▶ THE INPUT:

- Opening Delimiter -

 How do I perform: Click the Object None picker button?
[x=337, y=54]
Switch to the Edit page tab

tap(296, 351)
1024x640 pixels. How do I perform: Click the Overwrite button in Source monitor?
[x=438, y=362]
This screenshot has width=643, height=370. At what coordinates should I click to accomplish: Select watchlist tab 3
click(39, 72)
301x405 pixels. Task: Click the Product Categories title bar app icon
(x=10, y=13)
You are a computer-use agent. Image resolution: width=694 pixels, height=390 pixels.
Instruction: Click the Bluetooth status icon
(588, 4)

- Closing Delimiter -
- Opening Delimiter -

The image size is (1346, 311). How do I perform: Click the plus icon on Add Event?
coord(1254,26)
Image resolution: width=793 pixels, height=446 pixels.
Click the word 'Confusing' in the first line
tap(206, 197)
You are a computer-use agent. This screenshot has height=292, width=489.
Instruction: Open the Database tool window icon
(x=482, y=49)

- Closing Delimiter -
- Opening Delimiter -

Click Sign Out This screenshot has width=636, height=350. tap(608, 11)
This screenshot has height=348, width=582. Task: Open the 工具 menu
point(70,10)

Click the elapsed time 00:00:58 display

- Closing Delimiter -

▶ EXERCISE PROMPT: For the string "agent", return every line of the data where it appears.

▶ EXPECTED ANSWER:
You are a computer-use agent. Image resolution: width=694 pixels, height=390 pixels.
You are a computer-use agent. This screenshot has height=292, width=489.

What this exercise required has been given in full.